Passive DNS - Erfahrungsbericht Botnet-Domains

Der Breakout

Alarm von der Netzwerkgruppe: An einem Standort hat ein Router Probleme - diverse Tables laufen voll bzw. über. Schnell stellt sich heraus: An einem Institut haben etwa 15 Rechner gleichzeitig mit Scans nach port 445 begonnen. Was ist passiert?

Eine Gemeinsamkeit läßt sich bei all diesen Maschinen finden: Sie haben zwei Domainnamen augerufen, die von vornherein verdächtig klingen, etwa wie ykjzaluthux.net, wimmugmq.biz¹ etc. Manchen dieser Domains waren im DNS auch IP-Adressen zugewiesen.

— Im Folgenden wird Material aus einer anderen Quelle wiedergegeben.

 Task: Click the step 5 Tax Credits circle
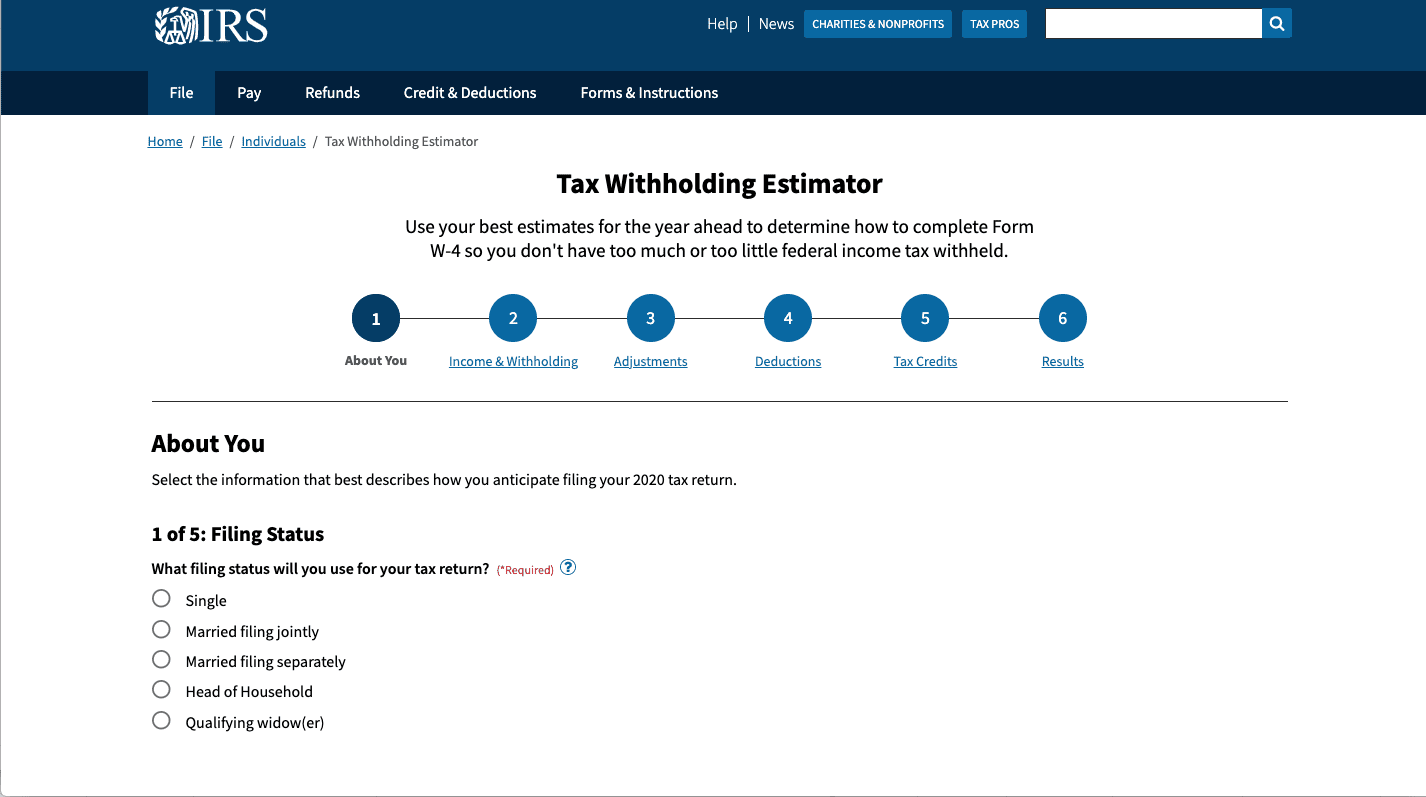[925, 317]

Weitere Untersuchungen haben gezeigt, daß betroffene Rechner jeden Tag andere, aber stets ähnliche Domains aufgerufen haben, die auch immer zu den selben IP-Adressen geführt haben.

DNS als IDS

Der Gedanke liegt nahe, die rekursiven Nameserver als IDS zu benutzen. Eine Möglichkeit besteht darin, die entsprechenden Domains auf einen Server zeigen zu lassen, der Zugriffe registriert und einen Alarm auslöst. Alternativ kann man auch die entsprechende DNS-Abfrage selbst als Trigger verwenden.

Eines fehlt dem ganzen jedoch: Welche Domainnamen werden von dem Botnet "heute" verwendet? Beim Passive-DNS-Server kann ganz einfach die IP-Adresse auf ihre Domainnamen zurückgeführt werden.

Es konnten tatsächlich weitere befallene Rechner identifiziert werden; es hat sich übrigens herausgestellt, daß der Schädling der Conficker-Wurm war.

¹ Domainnamen von der Redaktion geändert.